She's turned off by what she calls his moral and ethical issues. He's been divorced twice, is an admitted adulterer and was the first House speaker to be reprimanded by his colleagues for ethical misconduct. All that has Purvis, a 49-year-old wife and mother from Laurel Hill near the Alabama border, looking elsewhere. "I'll probably do Romney," she adds, her hesitation apparent.
Marty Upfield, a 64-year-old retiree from Pensacola, seems equally uneasy with Gingrich. She, too, pointed to Gingrich's political record and personal background as a problem. She's considering voting for Mitt Romney, who she says isn't conservative enough, even though her political views are more in line with Gingrich's positions.
"But it is about trust," says Upfield. "I need to have a little more certainty that he's changed in some ways."
This deep reluctance to back Gingrich was voiced by many of the dozen and a half people interviewed last week in this city in the Florida Panhandle that borders the Gulf of Mexico to the south and west and Alabama to the north. Gingrich's past, it seemed, was heavily influencing decisions about who to back. Many said they were resigned to choosing Romney.
Republican presidential hopeful Mitt Romney discusses his leading in the polls ahead of Florida's primary and the attacks being launched on him by his main rival, Newt Gingrich.
In one of the most conservative parts of the state, many of those interviewed said they see their political philosophy more in line with Gingrich — who led the GOP revolution that took control of the House in 1994 — than with Romney, the former Massachusetts governor who in the past has espoused more moderate positions on social issues. But many also said they're considering voting for Romney, or already did during the state's early voting period, because they fear that Gingrich's history — both personally and professionally — will hurt him in a general election match up against President Barack Obama.
"I really like him.
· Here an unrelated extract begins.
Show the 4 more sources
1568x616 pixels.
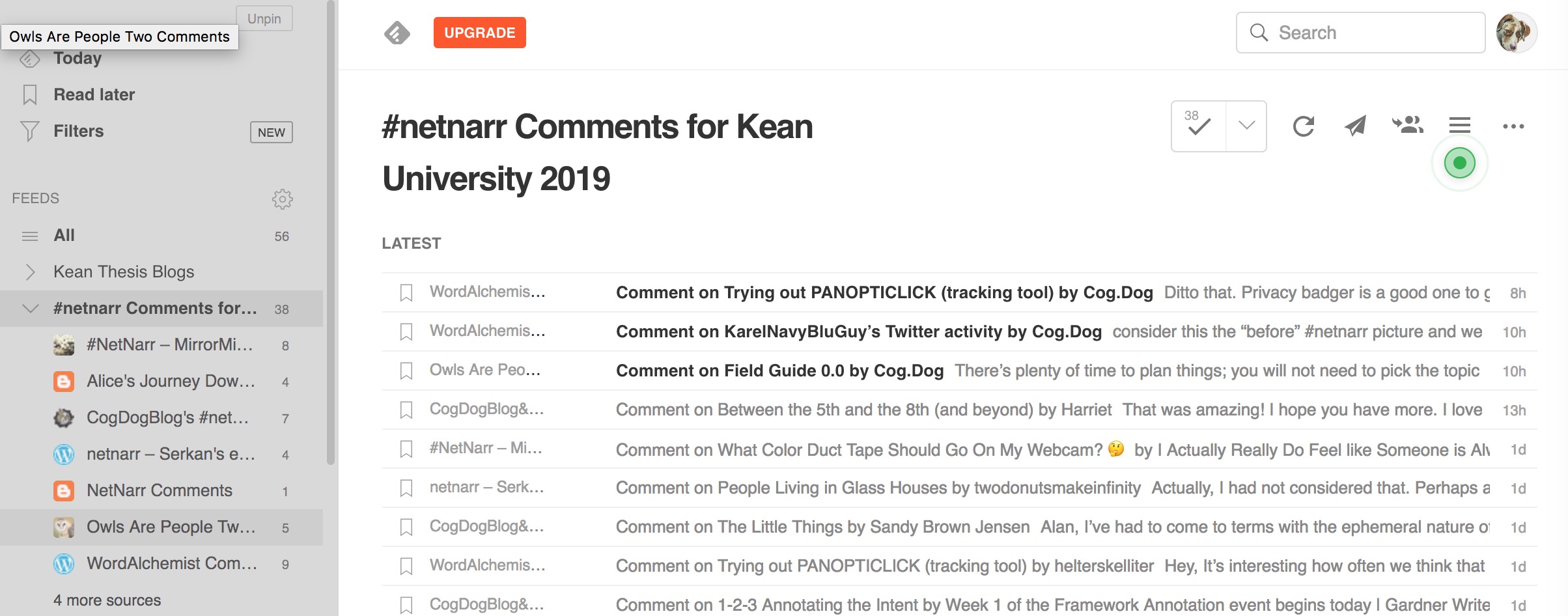pos(107,600)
He's one of the finest speakers. He's got fantastic memory and recall," said Tim Fuller of Gingrich.
But Fuller, 68, and wife Vicki, 67, didn't pick him.
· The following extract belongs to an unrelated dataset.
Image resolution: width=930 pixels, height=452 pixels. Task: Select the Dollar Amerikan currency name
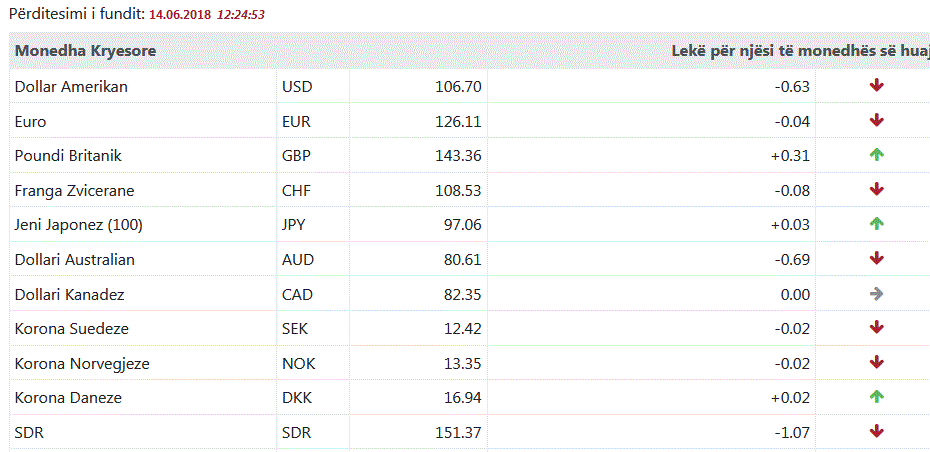coord(71,87)
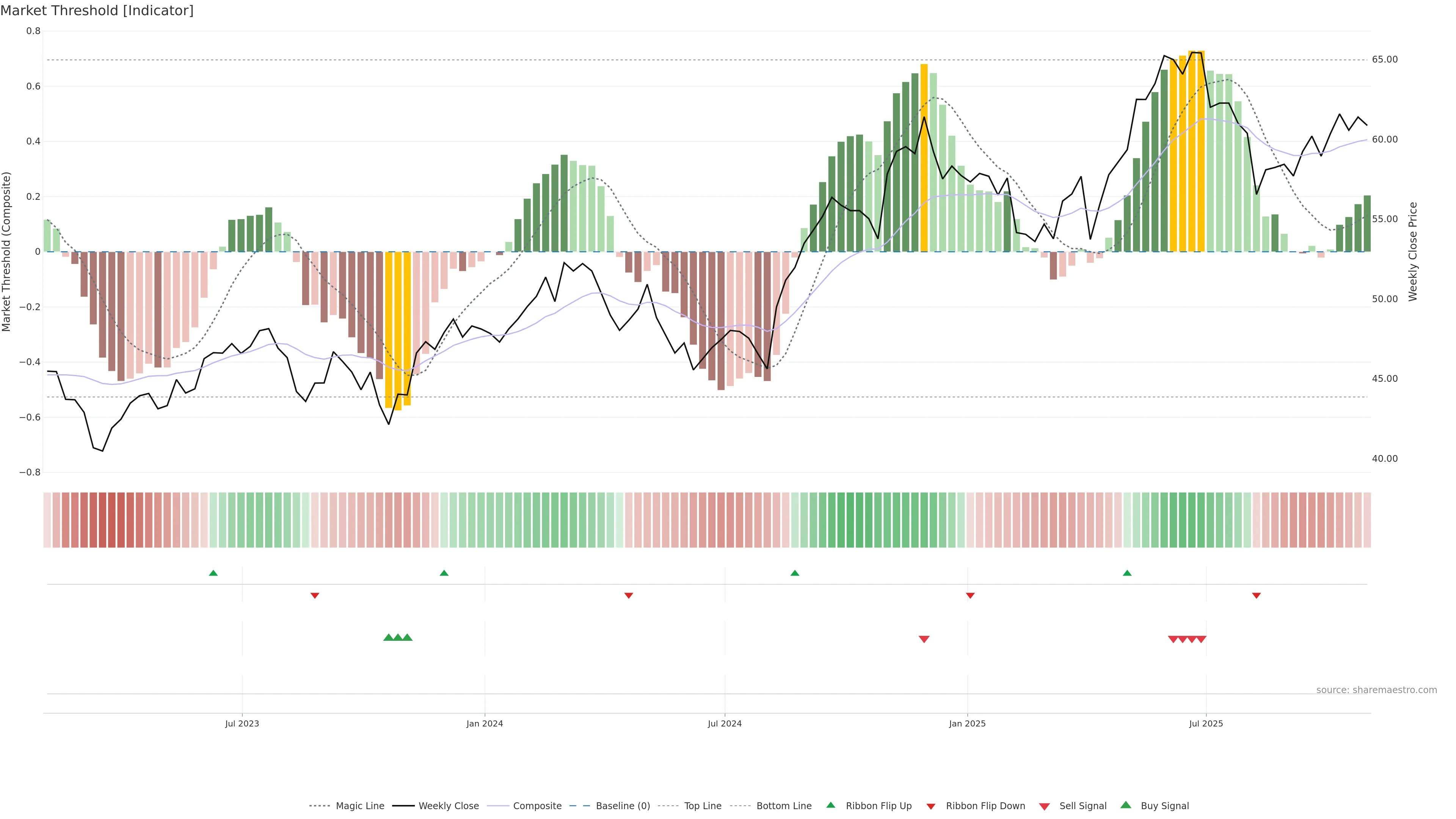Click Ribbon Flip Up legend triangle
1456x819 pixels.
830,805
"We voted for the more electable candidate," Fuller said, adding that they chose Romney — "the lesser of two evils."
On the minds of many interviewed: Gingrich's ethics case while serving as House speaker, the $1.65 million his businesses made off Freddie Mac before he criticized the mortgage giant during his campaign, and his three marriages.
"I like him. I like his mannerisms. I just don't think I can vote for him. There's too much out there," said Bonnie Meenen, 64. Romney may get her vote because of that.
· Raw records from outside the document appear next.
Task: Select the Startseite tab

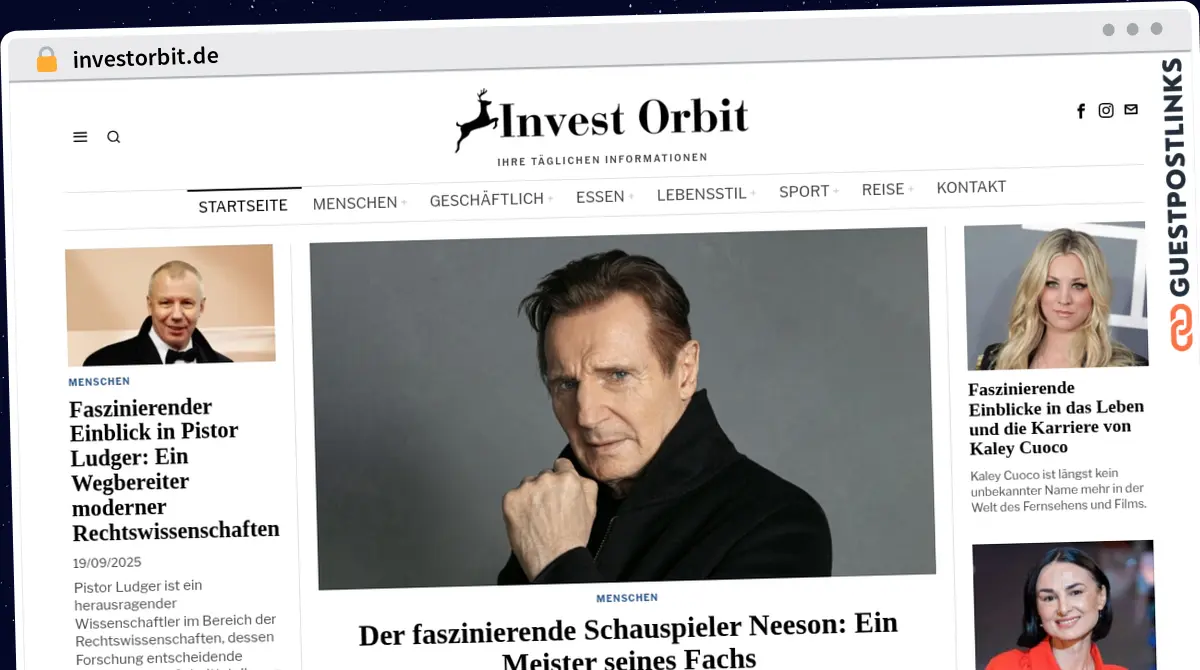Action: (x=243, y=206)
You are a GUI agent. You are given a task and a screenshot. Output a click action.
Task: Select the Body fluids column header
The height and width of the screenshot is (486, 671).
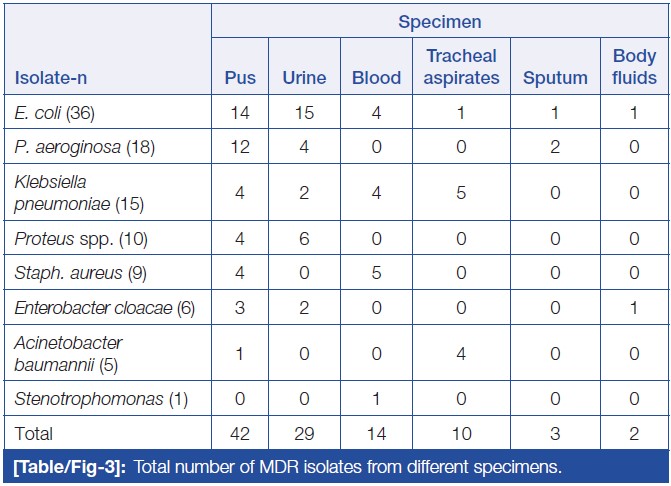pos(635,67)
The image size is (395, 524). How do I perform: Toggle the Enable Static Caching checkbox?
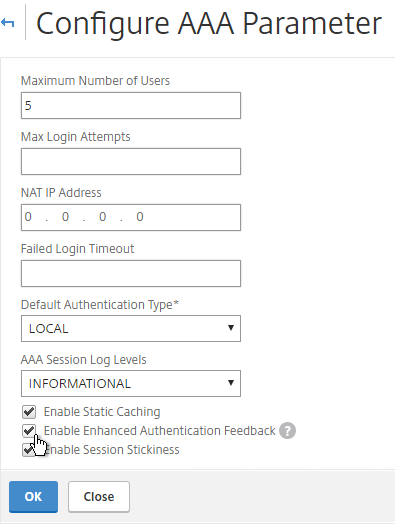pyautogui.click(x=29, y=412)
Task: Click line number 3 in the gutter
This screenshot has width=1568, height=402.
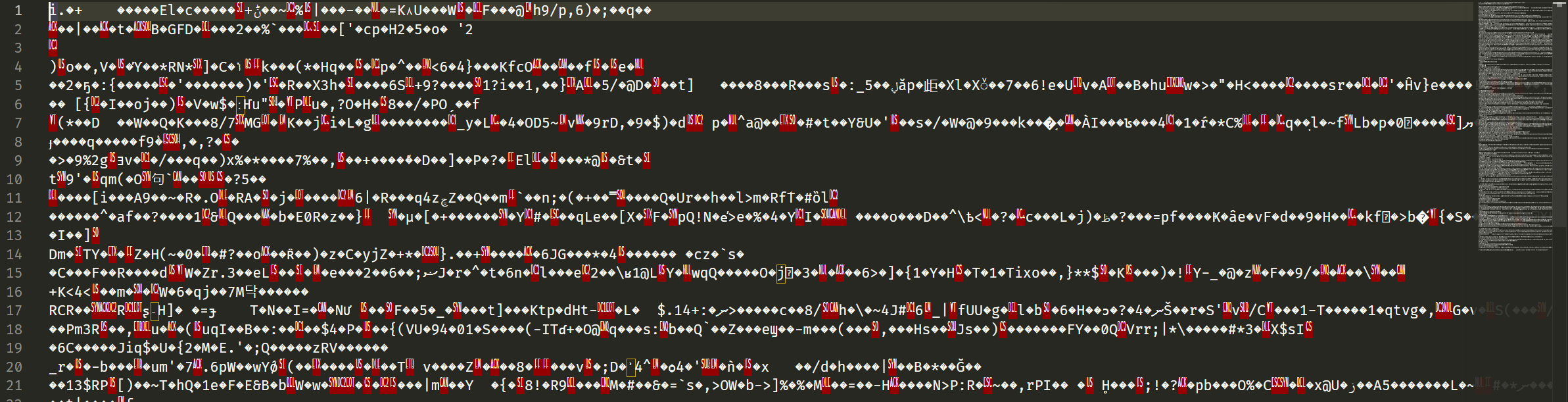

Some also were put off by Gingrich's personality.
"I think Newt's temper is too short," said David Nobles, 57, who voted for Romney. "It came down to Newt and Mitt, and Mitt just seems like more presidential material than Newt."
That Gingrich, who has emerged as the more conservative alternative to Romney, doesn't have a lock on this part of the state, regardless of his flaws, may not bode well for his prospects in other, more diverse parts of Florida ahead of Tuesday's pivotal primary. And the reluctance among some Republicans here to embrace Gingrich indicates that Romney's strategy to raise questions about Gingrich's character may be working.
Over the past week, Romney and his allies have castigated Gingrich on the campaign trail and in TV ads blanketing the state.
"While Florida families lost everything in the housing crisis, Newt Gingrich cashed in," says a Romney campaign ad airing in this state. The commercial says that Gingrich collected more than $1.6 million from "the scandal-ridden agency that helped create the crisis."
Romney's team has taken a more subtle approach in attacking Gingrich for his flawed personal life. He has been emphasizing his own 42-year marriage to the same woman, as well as his five sons and numerous grandchildren, as a way to contrast himself to Gingrich. And an outside group backing Romney has run ads mentioning Gingrich's "baggage."
A Quinnipiac University poll released Friday showed Romney leading Gingrich, 38 to 29 percent. Among voters who identify as conservative, Romney and Gingrich are in a virtual tie.